Assignment:
Output all of the entries beneath, exactly as written.

The input:

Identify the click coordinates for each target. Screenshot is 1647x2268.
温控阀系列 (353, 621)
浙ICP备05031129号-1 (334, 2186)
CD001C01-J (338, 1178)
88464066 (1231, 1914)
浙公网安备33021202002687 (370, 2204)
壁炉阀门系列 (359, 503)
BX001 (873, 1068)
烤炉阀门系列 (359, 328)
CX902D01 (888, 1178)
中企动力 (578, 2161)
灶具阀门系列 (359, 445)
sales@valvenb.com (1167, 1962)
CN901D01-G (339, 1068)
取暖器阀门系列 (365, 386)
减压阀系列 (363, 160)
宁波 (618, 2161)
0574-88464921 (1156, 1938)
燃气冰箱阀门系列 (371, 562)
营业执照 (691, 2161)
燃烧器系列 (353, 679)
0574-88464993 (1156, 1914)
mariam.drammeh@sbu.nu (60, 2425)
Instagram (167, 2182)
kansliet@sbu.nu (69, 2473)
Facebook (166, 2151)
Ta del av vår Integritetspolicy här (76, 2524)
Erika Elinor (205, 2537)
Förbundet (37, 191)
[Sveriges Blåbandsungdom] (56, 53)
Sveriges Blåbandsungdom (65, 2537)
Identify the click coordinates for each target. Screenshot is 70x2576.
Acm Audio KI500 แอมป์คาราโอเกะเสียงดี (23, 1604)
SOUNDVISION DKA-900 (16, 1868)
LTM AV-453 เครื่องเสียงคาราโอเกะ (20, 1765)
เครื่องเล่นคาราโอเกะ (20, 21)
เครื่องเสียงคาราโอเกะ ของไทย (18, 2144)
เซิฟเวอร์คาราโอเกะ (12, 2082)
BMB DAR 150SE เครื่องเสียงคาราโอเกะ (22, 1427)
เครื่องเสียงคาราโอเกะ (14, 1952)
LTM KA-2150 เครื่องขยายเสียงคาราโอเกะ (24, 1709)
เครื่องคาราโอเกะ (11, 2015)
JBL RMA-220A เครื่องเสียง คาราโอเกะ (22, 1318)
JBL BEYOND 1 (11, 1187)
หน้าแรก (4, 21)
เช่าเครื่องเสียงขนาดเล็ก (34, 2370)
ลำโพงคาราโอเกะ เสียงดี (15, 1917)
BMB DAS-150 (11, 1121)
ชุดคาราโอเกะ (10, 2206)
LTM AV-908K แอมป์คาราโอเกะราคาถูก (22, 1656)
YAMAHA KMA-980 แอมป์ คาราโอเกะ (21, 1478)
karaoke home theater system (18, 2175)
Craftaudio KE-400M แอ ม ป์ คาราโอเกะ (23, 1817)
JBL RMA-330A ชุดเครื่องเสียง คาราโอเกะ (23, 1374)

Exercise result:
Identify the click coordinates for each target. Screenshot is 1647x2268.
温控阀系列 (353, 621)
浙ICP备05031129号-1 (334, 2186)
CD001C01-J (338, 1178)
88464066 (1231, 1914)
浙公网安备33021202002687 (370, 2204)
壁炉阀门系列 (359, 503)
BX001 (873, 1068)
烤炉阀门系列 (359, 328)
CX902D01 (888, 1178)
中企动力 (578, 2161)
灶具阀门系列 (359, 445)
sales@valvenb.com (1167, 1962)
CN901D01-G (339, 1068)
取暖器阀门系列 (365, 386)
减压阀系列 (363, 160)
宁波 (618, 2161)
0574-88464921 (1156, 1938)
燃气冰箱阀门系列 (371, 562)
营业执照 (691, 2161)
燃烧器系列 (353, 679)
0574-88464993 (1156, 1914)
mariam.drammeh@sbu.nu (60, 2425)
Instagram (167, 2182)
kansliet@sbu.nu (69, 2473)
Facebook (166, 2151)
Ta del av vår Integritetspolicy här (76, 2524)
Erika Elinor (205, 2537)
Förbundet (37, 191)
[Sveriges Blåbandsungdom] (56, 53)
Sveriges Blåbandsungdom (65, 2537)
Identify the click coordinates for each target. Screenshot is 70x2576.
Acm Audio KI500 แอมป์คาราโอเกะเสียงดี (23, 1604)
SOUNDVISION DKA-900 (16, 1868)
LTM AV-453 เครื่องเสียงคาราโอเกะ (20, 1765)
เครื่องเล่นคาราโอเกะ (20, 21)
เครื่องเสียงคาราโอเกะ ของไทย (18, 2144)
เซิฟเวอร์คาราโอเกะ (12, 2082)
BMB DAR 150SE เครื่องเสียงคาราโอเกะ (22, 1427)
เครื่องเสียงคาราโอเกะ (14, 1952)
LTM KA-2150 เครื่องขยายเสียงคาราโอเกะ (24, 1709)
เครื่องคาราโอเกะ (11, 2015)
JBL RMA-220A เครื่องเสียง คาราโอเกะ (22, 1318)
JBL BEYOND 1 (11, 1187)
หน้าแรก (4, 21)
เช่าเครื่องเสียงขนาดเล็ก (34, 2370)
ลำโพงคาราโอเกะ เสียงดี (15, 1917)
BMB DAS-150 (11, 1121)
ชุดคาราโอเกะ (10, 2206)
LTM AV-908K แอมป์คาราโอเกะราคาถูก (22, 1656)
YAMAHA KMA-980 แอมป์ คาราโอเกะ (21, 1478)
karaoke home theater system (18, 2175)
Craftaudio KE-400M แอ ม ป์ คาราโอเกะ (23, 1817)
JBL RMA-330A ชุดเครื่องเสียง คาราโอเกะ (23, 1374)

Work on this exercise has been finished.